Taiwanese electronics firms displayed a slew of e-readers at an industry show Tuesday, with one maker unveiling a lightweight model that can display a full magazine page in color.
The color model — developed by Delta Electronics Inc. and expected to go on sale by December — stood out among a number of monochrome e-readers at the Computex Show in Taiwan.
Named e-Magazine, the model uses particle-based technologies that Delta has developed in collaboration with Japan's Bridgestone Corp., in contrast with ink-based technologies available in the market.
The 13-inch display would allow users to read a magazine page by page without scrolling it up and down like the smaller sized e-readers on the market, said Delta executive Hui Lee.
E-Magazine — about half the weight of Apple Inc.'s iPad — is made especially for professionals to read magazines or documents with color charts, Lee said.
Apple's iPad and some e-readers sport LCD displays, which can show color. But those are harder to see in sunlight, cause eye-fatigue and consume much more power than the e-paper displays used in other e-readers.
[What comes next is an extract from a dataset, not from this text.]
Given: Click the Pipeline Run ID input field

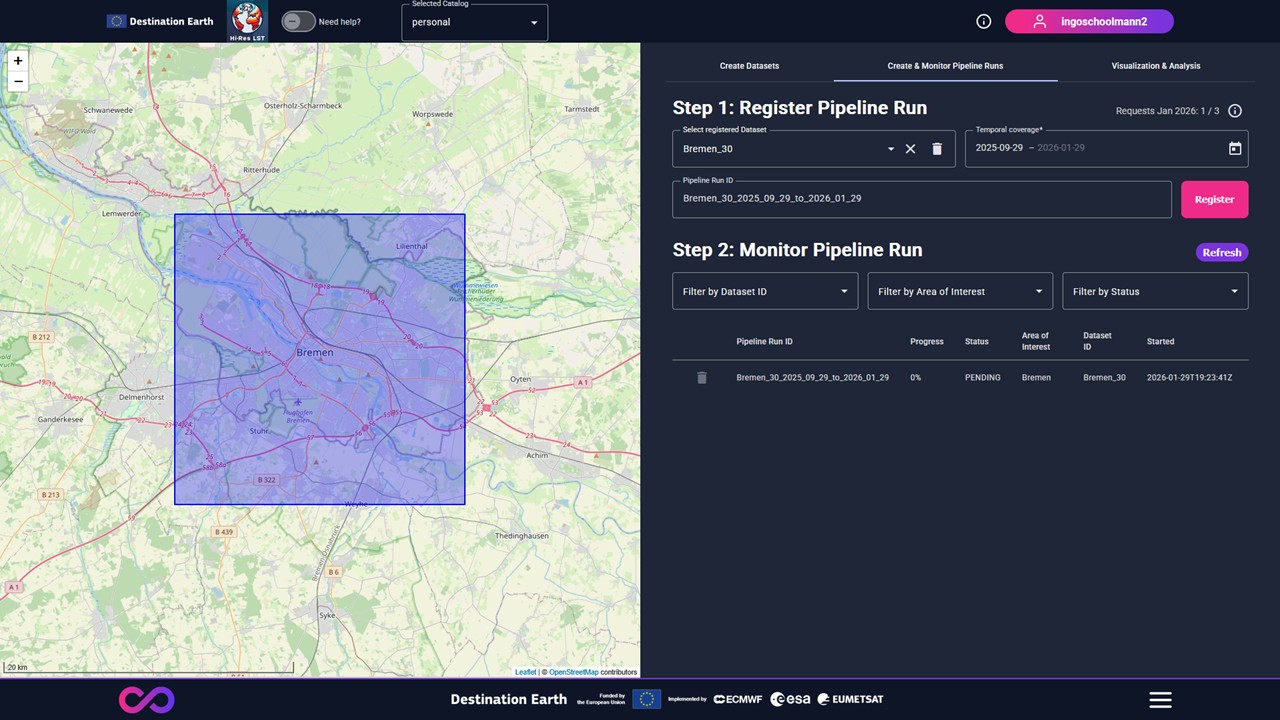Looking at the screenshot, I should click(920, 199).
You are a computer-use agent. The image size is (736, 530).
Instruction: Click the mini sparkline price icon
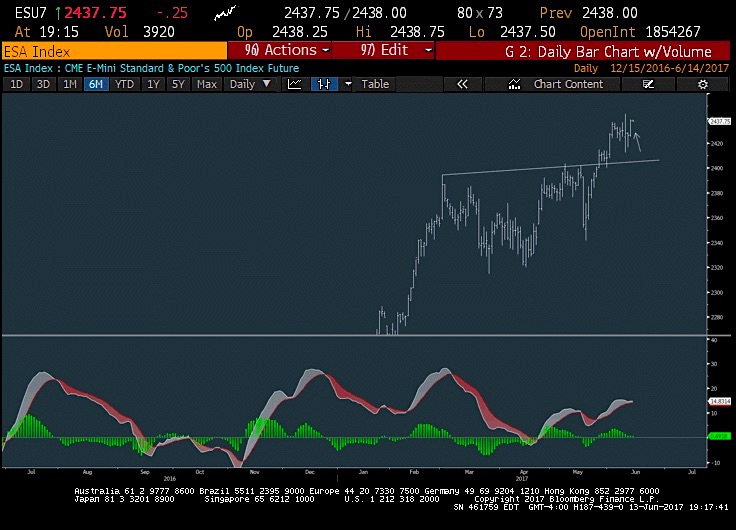[226, 13]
While Delta's new technology is yet to be tested by the market, most other e-readers displayed at the industry show use ink-based displays.
Taiwan, a leading player in the digital book market, also supplies monochrome displays for Amazon's Kindle and Sony's e-Readers.
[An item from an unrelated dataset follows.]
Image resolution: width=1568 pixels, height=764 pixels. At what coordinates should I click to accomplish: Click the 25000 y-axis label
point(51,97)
A leading supplier of the e-paper displays is Prime View International Co., a Taiwanese firm that obtained the cutting-edge electronic ink technologies by acquiring Cambridge, Mass.-based E-Ink.
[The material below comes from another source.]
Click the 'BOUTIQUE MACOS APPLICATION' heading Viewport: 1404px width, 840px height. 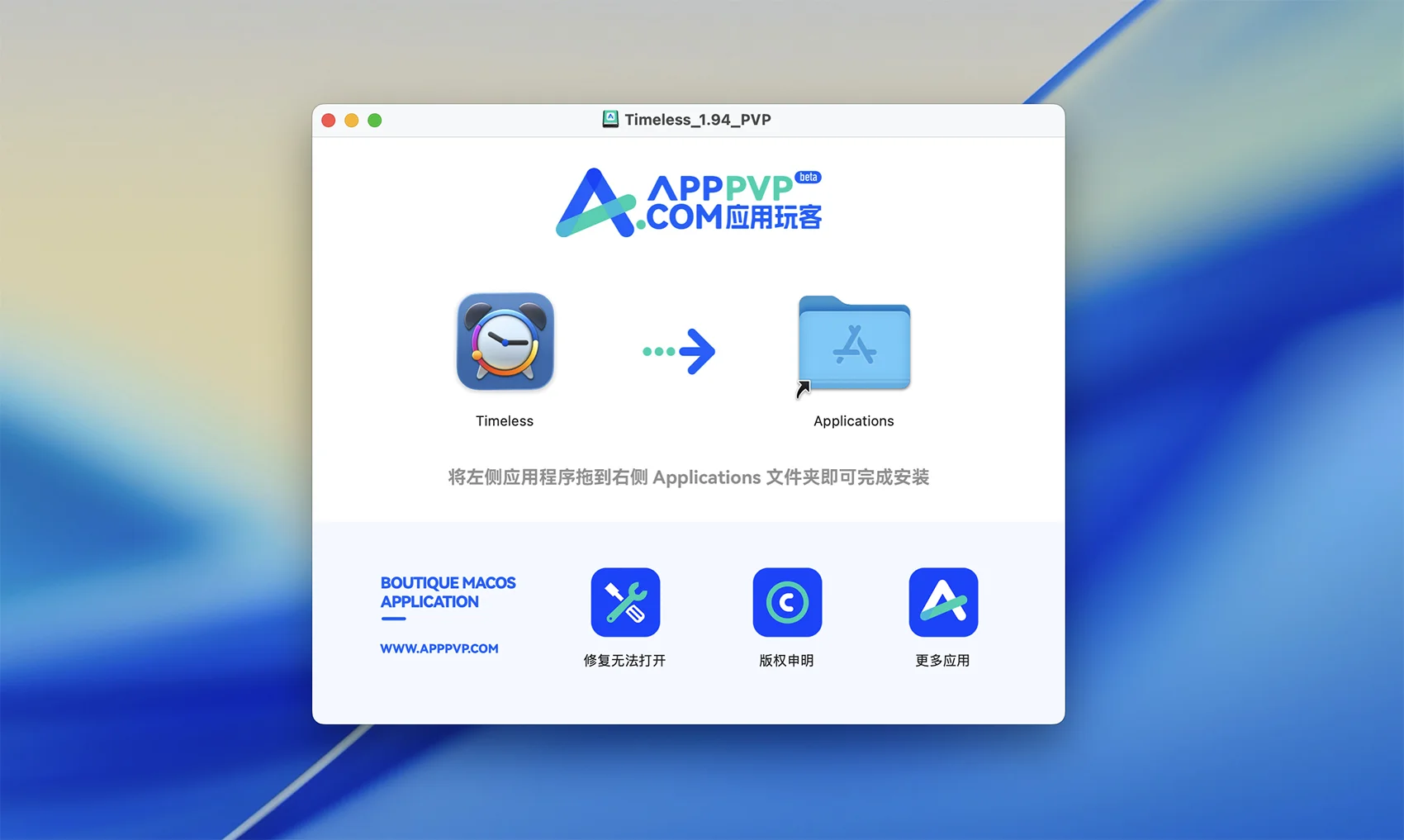coord(448,592)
At the show, Acer Inc., the world's second largest PC vendor, displayed a 6-inch e-reader, Lumiread. It comes with a camera that allows a user to scan a book's bar code to find out if it has a digital version for downloading.
Acer is working with leading publishers in the U.S., China and Germany to market the product in the third quarter this year, said company executive Trisha Pan.
Also using the e-paper displays is Hanwang Technology Co., a leading Chinese electronics firm which sold 266,000 e-readers last year, mostly in China.
Having marketed a 5-inch e-reader in 2008, Hanwang also displayed its latest 6-inch model that went on sale last month.
Hanwang Chairman Liu Yingjian said the Chinese firm is seeking Taiwanese partners to jointly explore the world market, noting Taiwan's full hardware supply chain and its rich Chinese-language book content.
E-paper technologies are being developed at a fast pace.
Prime View has announced plans to develop e-inks for color display as well as a rollable paper display that can be folded.
Delta's Lee said the company hopes to develop in two to three years particle-based displays that can display sharper colors like magazine pages, instead of the more shady colors its e-Magazine now displays.
No price tag was given for e-Magazine. Lee said publishers may offer the e-readers free with a two or three years magazine subscription.